Each day throughout The Working Centre we see large numbers of people who feel invisible despite their resilient focus on survival. Here is a Working Centre reflection on the people we see and support. There are overlaps in these numbers as people are supported in multiple ways:

  • St. John’s Kitchen sees 300-450 people per day; 2,000+ different people who are unhoused or precariously housed

  • Our outreach teams work closely with over 600 people living precariously; and we can easily name over 250 people living outside or couch surfing

  • Every day we prepare and serve over 700 meals; share 80 food hampers weekly; this is possible because of the 800,000 pounds of food from Waterloo Region Foodbank in a year

  • 80 people who are part of our community died in the last year and a half

  • Specialized Outreach Services, our concurrent mental health and addictions team, supports 960 people

  • King Street Shelter supports 100 people at a time, 268 different people in a year; King Street Shelter has reversed its pattern – now 60 women and 40 men as we prioritize women without shelter; over 40 people ask us to keep them in mind when a bed becomes available

  • Erbs Road Shelter supports 50 people at a time, 110 different people since we opened

  • Our Job Search Resource Centre on Queen Street supported 5,000 different people last year. There are 40-50 new people a day right now, people who are urgently seeking enough income to pay for the housing they have.
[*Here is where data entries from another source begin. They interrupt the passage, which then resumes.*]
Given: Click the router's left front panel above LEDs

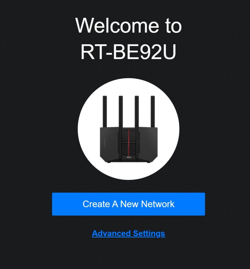Looking at the screenshot, I should [109, 132].
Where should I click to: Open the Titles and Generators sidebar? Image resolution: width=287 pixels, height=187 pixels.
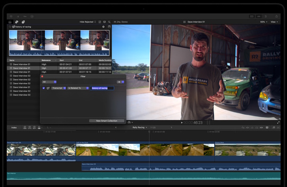[23, 22]
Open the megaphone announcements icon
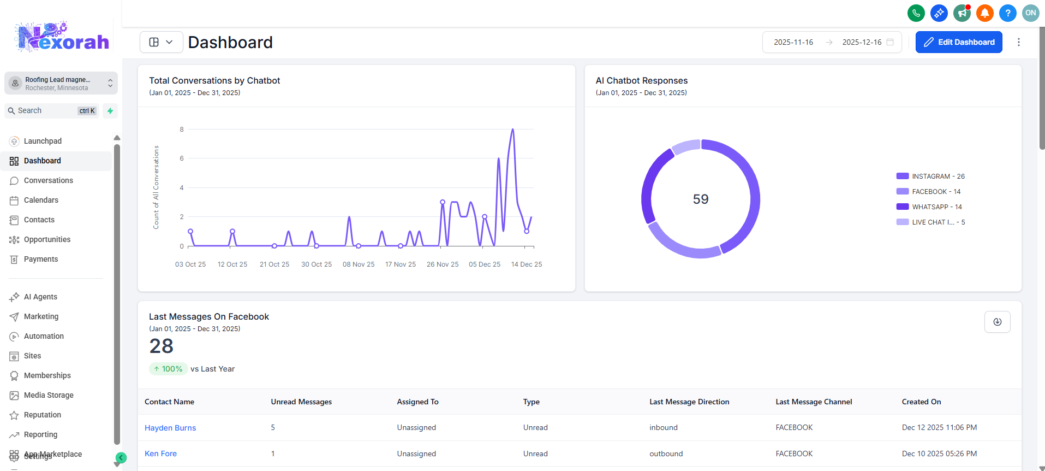This screenshot has height=471, width=1045. (x=962, y=13)
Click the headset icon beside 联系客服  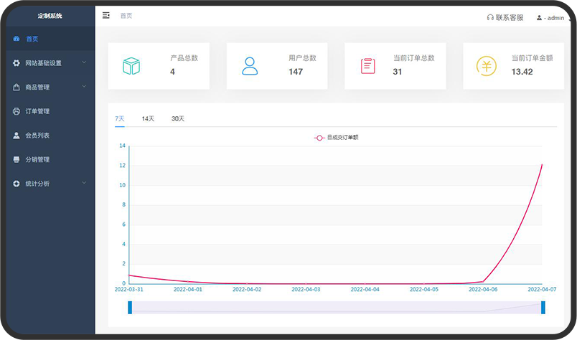[490, 17]
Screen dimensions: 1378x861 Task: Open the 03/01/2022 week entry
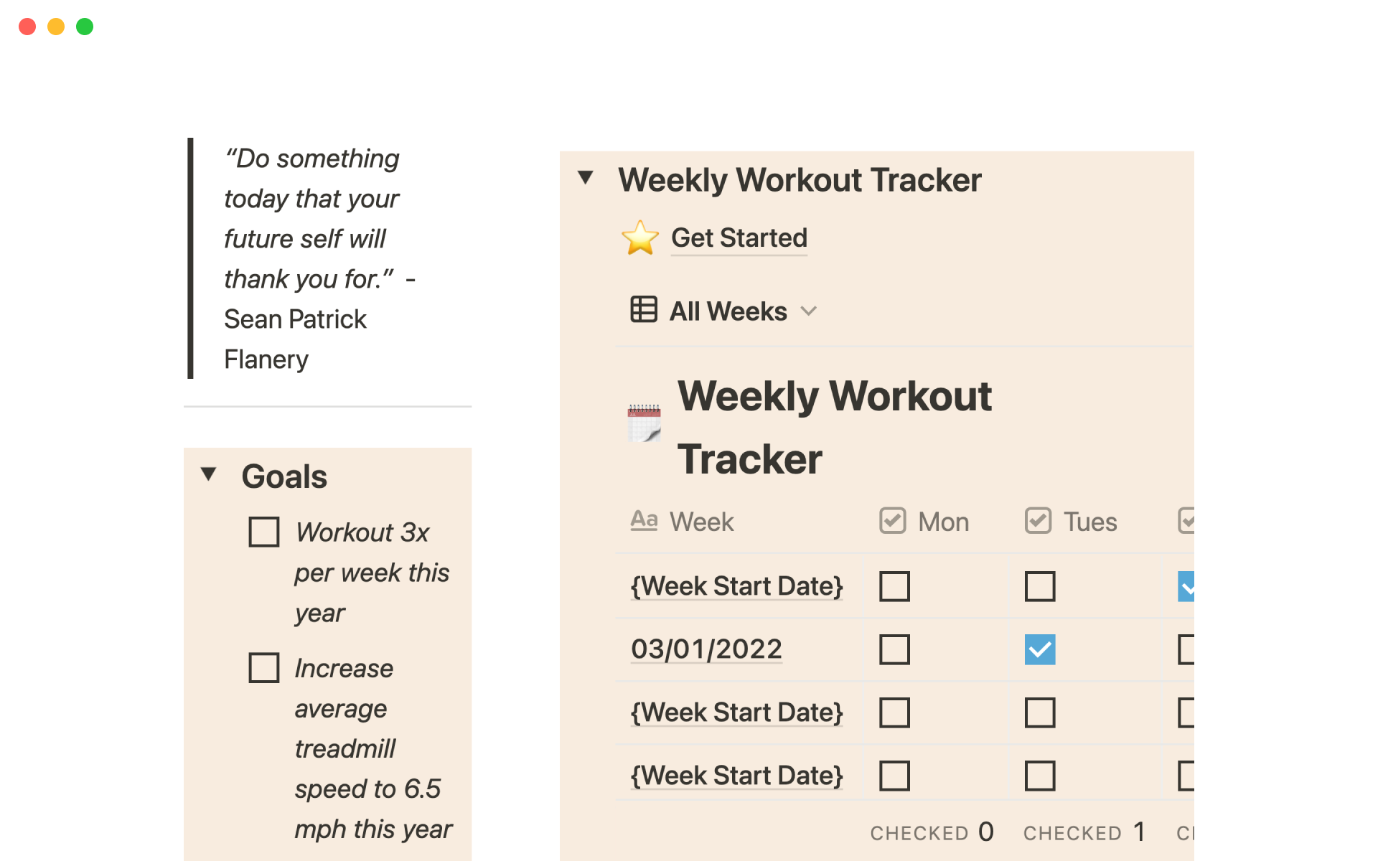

The numbers reflect the fullness and help us to understand why the work is harder; as we stand witness to the kind of decline most cannot bear to see, or do not directly see on a daily basis. Looking for some breath on this reflection, I picked up a copy of the book we put together that reflects on Arleen Macpherson’s work with St. John’s Kitchen and The Working Centre over 30 years. The pace of the work used to be different, the desperation was not as palpable, but the approach and hopes are still the same. The cover of the book reflects a graphic by Andy Macpherson. The small print describes St. John’s Kitchen – a beautiful wild community born of grace, dignity, trust, hope, serendipity, Loss and Resilience, compassion and empathy, generosity, mutuality, hardship and pain, awe and mystery, a pragmatic response that is not afraid. Then the larger image boldly states – We flourish and blossom when we give and receive love and understanding.

Our hope is that this vision carries us through this time, one person at a time.

Good Work News is The Working Centre’s quarterly newspaper that reports on our latest community building efforts and seeks out ideas which redefine work, consumerism, and sustainable living. First published in 1984, we have now published over 150 issues with a circulation of 13,000.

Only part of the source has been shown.